夜明けの仲間たち
『東京タクシードライバー』(山田清機,朝日新聞出版) の第七話に,元トラック運転手だったタクシードライバーのエピソードが載っている.
そのドライバーによると,トラックの仕事の醍醐味は夜明けにあるという.
例えば午後に東京で荷物を積み込んで,千二百キロを走り,翌朝の八時に福岡に届けるなんていう仕事.
関門海峡で夜明けを迎えるとき,徹夜で走った達成感とともに,風景が目に焼き付くような気がするのだとか.
昔々の昭和四十三年,私が大学に入ってすぐに大学は全学ストライキに突入してしまった.
何もすることがないので,一日中麻雀をして徹夜になることも多かった.徹マンの明け方にラジオをかけて,TBSラジオで午前三時から放送されていた『いすゞ歌うヘッドライト〜コックピットのあなたへ〜』をよく聴いたものだ.
『いすゞ歌うヘッドライト』は,徹夜麻雀の自堕落学生ではなくトラックドライバーをリスナーに想定した番組で,放送終了の朝五時になると,番組パーソナリティがドライバーに安全運転を呼び掛けて終わるのが常だった.この頃はまだ番組のエンディング曲はなかったように思う.
ずっと後になって,たまに早起きしてしまったときにこの番組を聞いて,番組エンディング曲として作られた『夜明けの仲間たち』が気に入った.
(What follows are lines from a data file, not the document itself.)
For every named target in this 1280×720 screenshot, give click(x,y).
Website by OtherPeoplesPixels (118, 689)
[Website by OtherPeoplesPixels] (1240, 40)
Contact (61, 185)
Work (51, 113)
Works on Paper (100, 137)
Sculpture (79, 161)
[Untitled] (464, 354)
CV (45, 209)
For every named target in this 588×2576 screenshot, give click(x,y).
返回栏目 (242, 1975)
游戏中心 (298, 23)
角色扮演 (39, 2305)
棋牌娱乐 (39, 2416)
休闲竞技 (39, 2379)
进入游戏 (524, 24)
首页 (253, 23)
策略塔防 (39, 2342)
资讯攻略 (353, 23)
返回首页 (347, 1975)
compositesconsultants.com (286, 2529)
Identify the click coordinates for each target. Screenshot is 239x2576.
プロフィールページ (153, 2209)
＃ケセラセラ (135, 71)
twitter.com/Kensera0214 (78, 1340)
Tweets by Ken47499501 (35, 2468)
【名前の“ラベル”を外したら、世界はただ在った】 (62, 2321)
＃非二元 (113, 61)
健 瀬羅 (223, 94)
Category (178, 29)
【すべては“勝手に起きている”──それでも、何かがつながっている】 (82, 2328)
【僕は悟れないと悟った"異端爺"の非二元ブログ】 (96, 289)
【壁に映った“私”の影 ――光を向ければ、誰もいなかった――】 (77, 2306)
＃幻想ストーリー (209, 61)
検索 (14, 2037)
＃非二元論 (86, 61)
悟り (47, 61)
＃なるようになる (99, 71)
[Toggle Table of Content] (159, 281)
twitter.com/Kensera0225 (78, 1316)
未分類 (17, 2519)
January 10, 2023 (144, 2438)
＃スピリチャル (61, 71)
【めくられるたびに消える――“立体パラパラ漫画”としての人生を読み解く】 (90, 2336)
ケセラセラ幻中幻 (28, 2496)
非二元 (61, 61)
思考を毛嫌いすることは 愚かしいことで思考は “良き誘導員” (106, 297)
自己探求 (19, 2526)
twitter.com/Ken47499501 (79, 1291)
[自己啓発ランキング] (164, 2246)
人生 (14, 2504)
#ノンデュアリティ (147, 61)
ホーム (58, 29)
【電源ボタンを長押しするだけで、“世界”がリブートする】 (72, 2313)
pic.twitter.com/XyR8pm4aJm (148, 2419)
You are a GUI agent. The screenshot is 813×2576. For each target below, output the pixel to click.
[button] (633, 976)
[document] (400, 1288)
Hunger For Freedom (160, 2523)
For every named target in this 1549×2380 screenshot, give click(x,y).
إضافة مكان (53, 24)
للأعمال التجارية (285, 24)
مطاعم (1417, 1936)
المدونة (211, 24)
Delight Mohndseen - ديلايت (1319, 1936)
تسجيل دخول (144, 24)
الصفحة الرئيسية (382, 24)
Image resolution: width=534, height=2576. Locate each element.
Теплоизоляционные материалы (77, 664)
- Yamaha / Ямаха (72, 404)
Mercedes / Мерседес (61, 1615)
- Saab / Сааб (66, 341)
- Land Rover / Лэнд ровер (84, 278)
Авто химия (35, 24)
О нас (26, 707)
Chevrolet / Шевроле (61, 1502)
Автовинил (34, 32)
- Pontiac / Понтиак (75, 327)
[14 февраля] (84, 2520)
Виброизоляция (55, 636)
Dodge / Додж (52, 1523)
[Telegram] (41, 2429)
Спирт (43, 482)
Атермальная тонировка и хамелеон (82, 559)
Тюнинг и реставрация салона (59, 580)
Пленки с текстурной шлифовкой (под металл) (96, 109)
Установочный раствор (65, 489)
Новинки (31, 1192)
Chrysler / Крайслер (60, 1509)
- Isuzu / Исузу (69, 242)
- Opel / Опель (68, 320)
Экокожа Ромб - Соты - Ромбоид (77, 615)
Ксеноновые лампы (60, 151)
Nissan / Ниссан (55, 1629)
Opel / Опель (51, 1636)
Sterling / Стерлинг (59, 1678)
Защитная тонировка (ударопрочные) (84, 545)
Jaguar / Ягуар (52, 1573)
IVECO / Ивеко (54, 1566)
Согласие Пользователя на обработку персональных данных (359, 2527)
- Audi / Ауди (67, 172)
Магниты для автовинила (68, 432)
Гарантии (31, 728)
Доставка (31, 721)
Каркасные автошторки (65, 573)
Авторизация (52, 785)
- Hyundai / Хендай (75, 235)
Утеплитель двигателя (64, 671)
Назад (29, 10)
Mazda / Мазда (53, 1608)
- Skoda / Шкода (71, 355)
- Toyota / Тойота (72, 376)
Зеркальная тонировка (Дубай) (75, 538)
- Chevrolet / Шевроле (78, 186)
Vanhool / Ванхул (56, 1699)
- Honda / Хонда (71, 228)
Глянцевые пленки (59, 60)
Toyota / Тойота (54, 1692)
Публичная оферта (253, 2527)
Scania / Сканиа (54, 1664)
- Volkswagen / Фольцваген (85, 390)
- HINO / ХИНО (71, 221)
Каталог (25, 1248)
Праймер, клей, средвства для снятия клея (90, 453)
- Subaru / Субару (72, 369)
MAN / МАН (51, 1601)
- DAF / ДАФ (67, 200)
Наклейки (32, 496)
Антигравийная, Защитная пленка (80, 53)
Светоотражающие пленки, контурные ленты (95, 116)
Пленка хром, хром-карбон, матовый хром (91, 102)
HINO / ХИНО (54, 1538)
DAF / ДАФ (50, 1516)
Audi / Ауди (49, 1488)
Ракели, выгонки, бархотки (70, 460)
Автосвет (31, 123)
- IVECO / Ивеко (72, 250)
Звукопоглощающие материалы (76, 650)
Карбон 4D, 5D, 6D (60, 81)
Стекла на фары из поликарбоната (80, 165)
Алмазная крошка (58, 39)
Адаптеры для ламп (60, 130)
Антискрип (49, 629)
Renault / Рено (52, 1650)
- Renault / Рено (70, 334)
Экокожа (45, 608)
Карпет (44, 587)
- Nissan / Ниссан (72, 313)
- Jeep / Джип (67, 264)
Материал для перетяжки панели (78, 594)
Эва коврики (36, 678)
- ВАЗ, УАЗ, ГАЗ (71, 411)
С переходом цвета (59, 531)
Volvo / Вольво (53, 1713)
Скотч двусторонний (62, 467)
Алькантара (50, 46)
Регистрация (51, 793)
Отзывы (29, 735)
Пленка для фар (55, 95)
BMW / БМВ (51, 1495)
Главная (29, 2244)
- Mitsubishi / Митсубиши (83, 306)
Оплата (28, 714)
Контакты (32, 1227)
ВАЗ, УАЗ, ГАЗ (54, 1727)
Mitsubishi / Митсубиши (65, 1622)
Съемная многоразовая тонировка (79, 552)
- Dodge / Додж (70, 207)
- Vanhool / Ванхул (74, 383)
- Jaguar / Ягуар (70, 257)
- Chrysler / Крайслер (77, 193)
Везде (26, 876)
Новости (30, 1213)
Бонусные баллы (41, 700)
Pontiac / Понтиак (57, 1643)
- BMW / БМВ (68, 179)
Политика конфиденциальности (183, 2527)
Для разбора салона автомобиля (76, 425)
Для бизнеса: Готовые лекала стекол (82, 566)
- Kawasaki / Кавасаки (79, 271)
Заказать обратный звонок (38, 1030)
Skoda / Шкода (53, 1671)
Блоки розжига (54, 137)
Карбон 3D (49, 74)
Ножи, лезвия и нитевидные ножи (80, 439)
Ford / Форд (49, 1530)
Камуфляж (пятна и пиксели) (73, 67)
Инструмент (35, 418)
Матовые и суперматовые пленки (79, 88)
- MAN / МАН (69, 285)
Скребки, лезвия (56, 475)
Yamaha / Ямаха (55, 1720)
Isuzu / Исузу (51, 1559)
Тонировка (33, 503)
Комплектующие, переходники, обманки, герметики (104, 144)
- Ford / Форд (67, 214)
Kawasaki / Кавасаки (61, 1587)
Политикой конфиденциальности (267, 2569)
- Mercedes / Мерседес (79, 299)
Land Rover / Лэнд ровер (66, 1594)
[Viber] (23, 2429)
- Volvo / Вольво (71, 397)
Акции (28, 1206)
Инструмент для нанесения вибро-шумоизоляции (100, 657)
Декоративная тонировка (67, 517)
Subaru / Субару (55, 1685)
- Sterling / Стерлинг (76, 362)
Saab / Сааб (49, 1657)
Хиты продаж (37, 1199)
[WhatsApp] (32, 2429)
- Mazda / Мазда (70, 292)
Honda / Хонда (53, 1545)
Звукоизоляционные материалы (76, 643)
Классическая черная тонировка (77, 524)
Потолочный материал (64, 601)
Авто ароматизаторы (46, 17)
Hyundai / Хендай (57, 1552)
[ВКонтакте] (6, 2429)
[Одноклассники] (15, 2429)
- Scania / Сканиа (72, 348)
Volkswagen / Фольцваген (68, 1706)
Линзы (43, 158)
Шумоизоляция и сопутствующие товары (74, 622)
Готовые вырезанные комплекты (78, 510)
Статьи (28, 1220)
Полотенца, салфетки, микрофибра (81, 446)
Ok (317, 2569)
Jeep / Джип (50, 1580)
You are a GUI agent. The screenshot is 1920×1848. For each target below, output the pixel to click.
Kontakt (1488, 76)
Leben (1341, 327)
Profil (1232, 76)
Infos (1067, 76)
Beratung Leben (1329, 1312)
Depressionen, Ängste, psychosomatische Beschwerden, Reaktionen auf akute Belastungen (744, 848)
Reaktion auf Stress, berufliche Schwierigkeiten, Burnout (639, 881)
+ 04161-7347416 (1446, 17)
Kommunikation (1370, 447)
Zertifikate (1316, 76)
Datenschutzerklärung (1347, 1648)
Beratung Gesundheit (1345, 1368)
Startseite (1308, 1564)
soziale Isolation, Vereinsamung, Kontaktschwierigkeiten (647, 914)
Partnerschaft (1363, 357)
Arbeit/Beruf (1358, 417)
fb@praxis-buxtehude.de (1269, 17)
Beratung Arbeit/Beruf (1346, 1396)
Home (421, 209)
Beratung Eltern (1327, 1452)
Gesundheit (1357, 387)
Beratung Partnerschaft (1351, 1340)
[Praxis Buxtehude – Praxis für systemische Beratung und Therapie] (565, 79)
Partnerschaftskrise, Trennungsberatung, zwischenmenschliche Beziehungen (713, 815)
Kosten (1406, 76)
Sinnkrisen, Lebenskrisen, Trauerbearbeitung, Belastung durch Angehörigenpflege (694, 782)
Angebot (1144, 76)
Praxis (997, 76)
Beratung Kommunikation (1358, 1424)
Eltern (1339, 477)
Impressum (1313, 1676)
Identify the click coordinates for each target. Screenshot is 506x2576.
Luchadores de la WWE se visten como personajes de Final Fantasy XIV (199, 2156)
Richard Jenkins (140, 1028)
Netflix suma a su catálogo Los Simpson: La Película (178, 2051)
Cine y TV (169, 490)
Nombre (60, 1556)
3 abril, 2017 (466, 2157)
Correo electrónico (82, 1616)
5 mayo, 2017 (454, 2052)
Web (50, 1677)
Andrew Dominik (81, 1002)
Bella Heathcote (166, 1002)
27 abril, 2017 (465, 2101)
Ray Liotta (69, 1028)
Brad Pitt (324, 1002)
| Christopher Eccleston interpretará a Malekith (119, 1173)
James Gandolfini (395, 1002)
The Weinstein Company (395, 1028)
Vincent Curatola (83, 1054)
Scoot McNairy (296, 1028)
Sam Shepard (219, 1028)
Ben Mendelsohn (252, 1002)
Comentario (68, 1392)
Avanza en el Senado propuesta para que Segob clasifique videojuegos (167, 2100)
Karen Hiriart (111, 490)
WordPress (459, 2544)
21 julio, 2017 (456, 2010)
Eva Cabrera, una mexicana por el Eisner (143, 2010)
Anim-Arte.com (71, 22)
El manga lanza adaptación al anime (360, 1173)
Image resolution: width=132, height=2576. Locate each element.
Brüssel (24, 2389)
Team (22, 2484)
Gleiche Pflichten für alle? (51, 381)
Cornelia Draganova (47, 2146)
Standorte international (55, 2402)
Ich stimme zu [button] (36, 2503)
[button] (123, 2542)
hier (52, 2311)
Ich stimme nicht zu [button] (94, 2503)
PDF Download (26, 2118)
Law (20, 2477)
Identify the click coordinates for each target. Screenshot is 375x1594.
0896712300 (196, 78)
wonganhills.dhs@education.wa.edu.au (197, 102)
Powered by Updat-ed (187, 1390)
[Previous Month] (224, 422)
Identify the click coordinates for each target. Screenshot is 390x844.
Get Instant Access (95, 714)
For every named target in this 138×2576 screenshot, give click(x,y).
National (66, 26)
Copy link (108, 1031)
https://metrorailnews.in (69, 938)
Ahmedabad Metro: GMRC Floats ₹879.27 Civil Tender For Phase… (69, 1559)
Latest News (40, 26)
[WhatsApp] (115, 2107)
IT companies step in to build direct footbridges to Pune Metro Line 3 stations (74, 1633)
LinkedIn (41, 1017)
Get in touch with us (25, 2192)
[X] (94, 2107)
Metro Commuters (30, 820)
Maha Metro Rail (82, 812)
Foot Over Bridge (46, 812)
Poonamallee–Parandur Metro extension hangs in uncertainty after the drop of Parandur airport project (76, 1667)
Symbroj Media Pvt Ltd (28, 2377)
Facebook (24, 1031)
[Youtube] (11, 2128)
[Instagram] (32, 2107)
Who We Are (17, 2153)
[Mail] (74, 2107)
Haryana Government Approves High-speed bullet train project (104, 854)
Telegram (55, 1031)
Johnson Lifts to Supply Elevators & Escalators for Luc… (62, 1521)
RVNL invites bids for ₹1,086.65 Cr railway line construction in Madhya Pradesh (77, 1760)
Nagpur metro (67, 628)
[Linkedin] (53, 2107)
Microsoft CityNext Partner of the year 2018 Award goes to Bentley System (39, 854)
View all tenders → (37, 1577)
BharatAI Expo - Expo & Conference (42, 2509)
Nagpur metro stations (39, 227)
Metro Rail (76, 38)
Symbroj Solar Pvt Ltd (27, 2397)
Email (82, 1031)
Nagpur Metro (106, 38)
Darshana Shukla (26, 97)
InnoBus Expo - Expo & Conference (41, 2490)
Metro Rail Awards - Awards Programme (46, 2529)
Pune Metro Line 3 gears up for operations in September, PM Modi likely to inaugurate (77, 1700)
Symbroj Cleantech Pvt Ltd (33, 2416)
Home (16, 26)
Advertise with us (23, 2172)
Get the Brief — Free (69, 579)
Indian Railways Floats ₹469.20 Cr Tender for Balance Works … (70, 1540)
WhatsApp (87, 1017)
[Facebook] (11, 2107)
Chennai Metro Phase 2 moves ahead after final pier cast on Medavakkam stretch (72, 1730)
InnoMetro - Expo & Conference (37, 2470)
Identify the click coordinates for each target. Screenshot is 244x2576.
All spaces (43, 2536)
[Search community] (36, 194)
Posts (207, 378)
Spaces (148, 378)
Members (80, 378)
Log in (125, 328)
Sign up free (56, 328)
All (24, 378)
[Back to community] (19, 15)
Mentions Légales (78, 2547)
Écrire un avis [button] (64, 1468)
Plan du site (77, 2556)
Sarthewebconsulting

この曲は,またさらに経った平成四年(1992年) に,当時の番組パーソナリティであった麻生詩織がレコーディングしてCD化された.
手持ちのオムニバスアルバムにこの麻生詩織バージョンの『夜明けの仲間たち』が入っていて,私は会社員だったからトラックドライバーの夜明けの達成感も目に焼き付く風景も想像するしかないのだが,今も時々聴く.いい曲だと思う.